Schafik Handal of the FMLN in El Salvador, Hugo Chavez of Venezuela, Fidel Castro of Cuba and Evo Morales of Bolivia. This photo was taken in 2004. A tribute to Handal was held in Oct. 2010., a photo by Pan-African News Wire File Photos on Flickr.
Havana
September 11, 2012
The Venezuelan people merit the October 7 victory
• President Chávez talks with journalists in phone link to PSUV press conference Message from Fidel
René Tamayo León, Special correspondent
Granma International
CARACAS.—"The impassioned people who massively support you (...) merit their enjoyment of the historic victory awaiting us on October 7, and without triumphalism, as you constantly warn."
The leader of the Cuban Revolution, Fidel Castro affirmed these words in a message to Hugo Chávez, which the Venezuelan President read September 10 in telephone contact with a United Socialist Party of Venezuela (PSUV) press conference.
Chávez read part of Fidel’s message during PSUV vice president Diosdado Cabello’s regular meeting with the national and foreign press.
In his message, the Cuban revolutionary leader stated, "We thank your people, and you personally, for the privilege of such a unique experience," in reference to the crucial historic event for Our America and the world represented by the Venezuelan presidential elections, scheduled for October 7.
Virtually the winner, according to analyzes from all sources, in his exchange with the PSUV leadership and press, Chávez focused on the experience of the "participative and protagonist democracy" of the project being developed in the country.
In this context he stated, "We must insist that we are the new, faced with the bourgeois deception of disguising itself as the new." This was an allusion to the mimicry on the part of the ultra-right of the discourse, ideas and programs implemented – not without obstacles – by the Bolivarian Revolution during the last extremely difficult and boycotted 13 years.
Chávez once again insisted on an idea which he has been developing for months and is now defining more strongly.
Given the predicted electoral debacle of the ultra-right on October 7, Chávez emphasized the need to expose the neoliberal package of the opposition candidate, Henrique Capriles Radonski.

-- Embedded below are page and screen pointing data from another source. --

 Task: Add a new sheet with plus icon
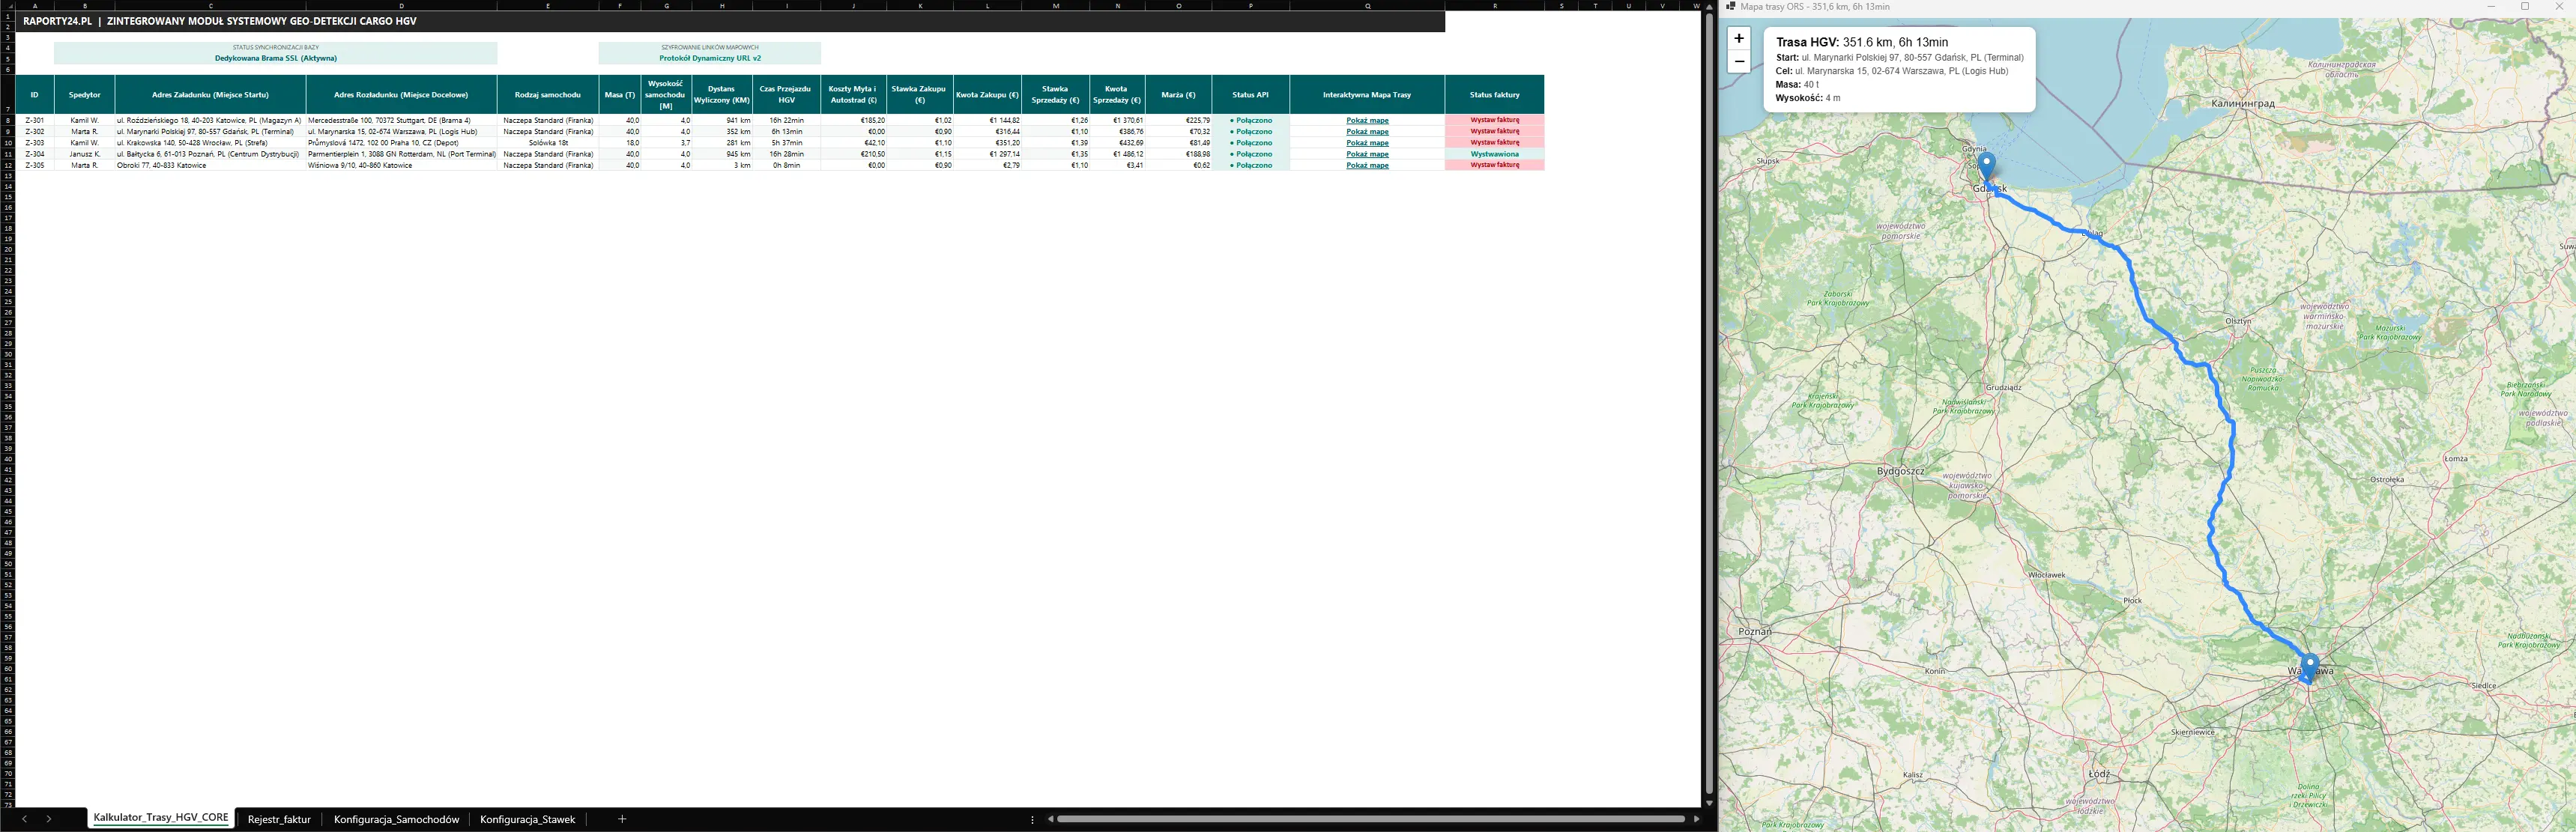[x=622, y=819]
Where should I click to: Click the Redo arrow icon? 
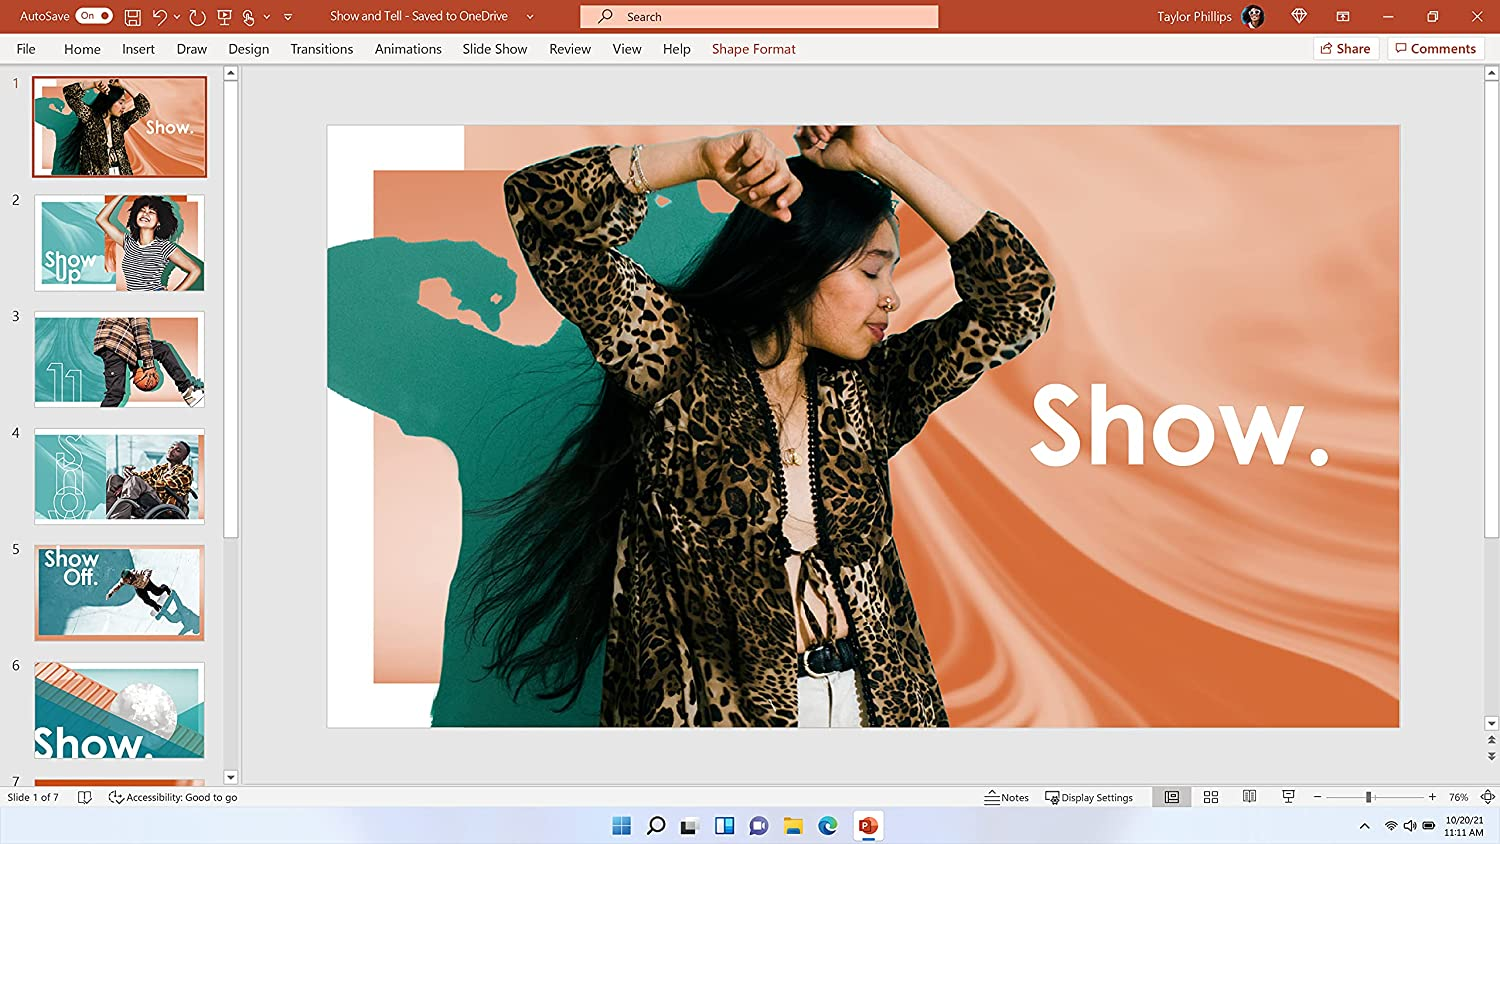pos(197,17)
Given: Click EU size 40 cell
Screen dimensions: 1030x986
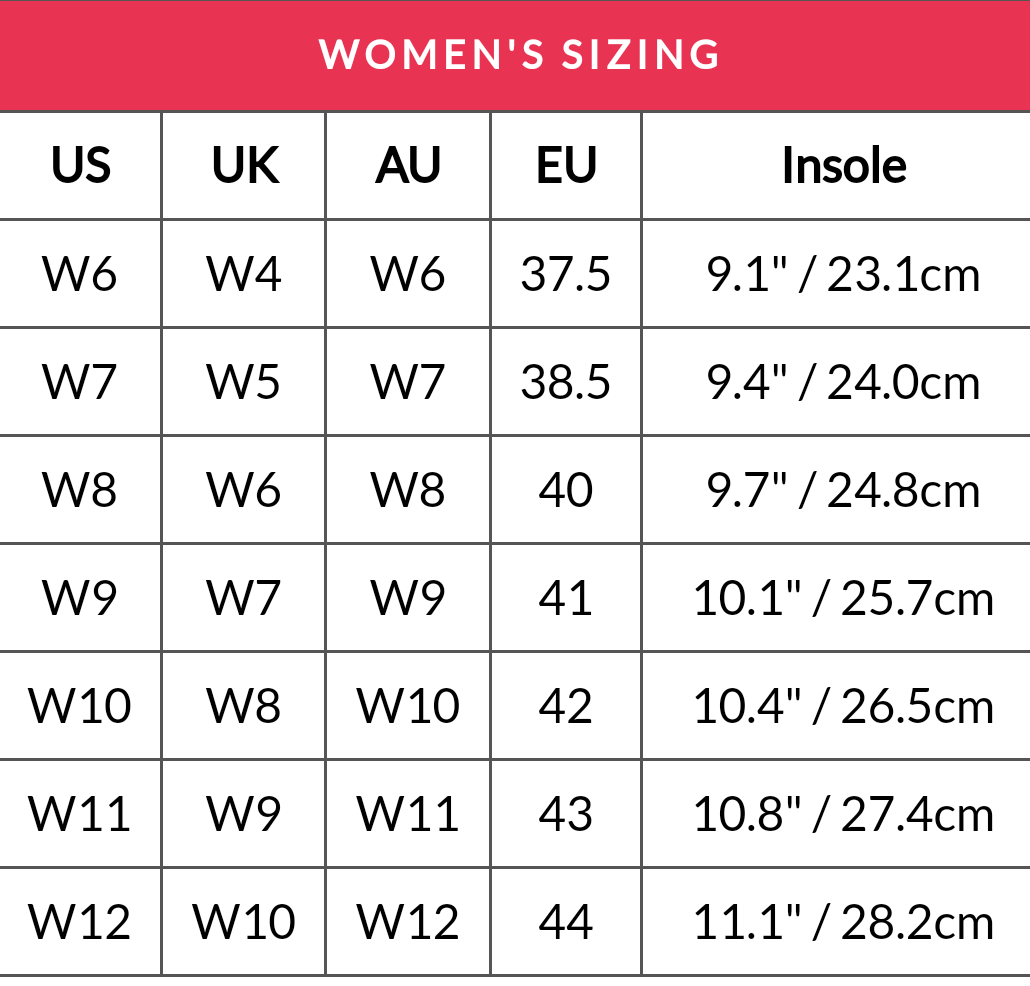Looking at the screenshot, I should point(566,490).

Even from the coolest of analyzes, it can be inferred that, with the popular majority supporting him (more than 70% of the electorate), plus part of the middle class also being pro-Chávez, and many capitalists experiencing doubts about the opposition, the current President is presenting a new key.
The socialism of the Bolivarian Revolution is inclusive of all those who can make Venezuela the nation to which they aspire and which the world needs. The material, historical, human and spiritual resources abound.
In other words, a socialism neither "real" nor "ideal," but what it can be "as long as life does not demonstrate the contrary."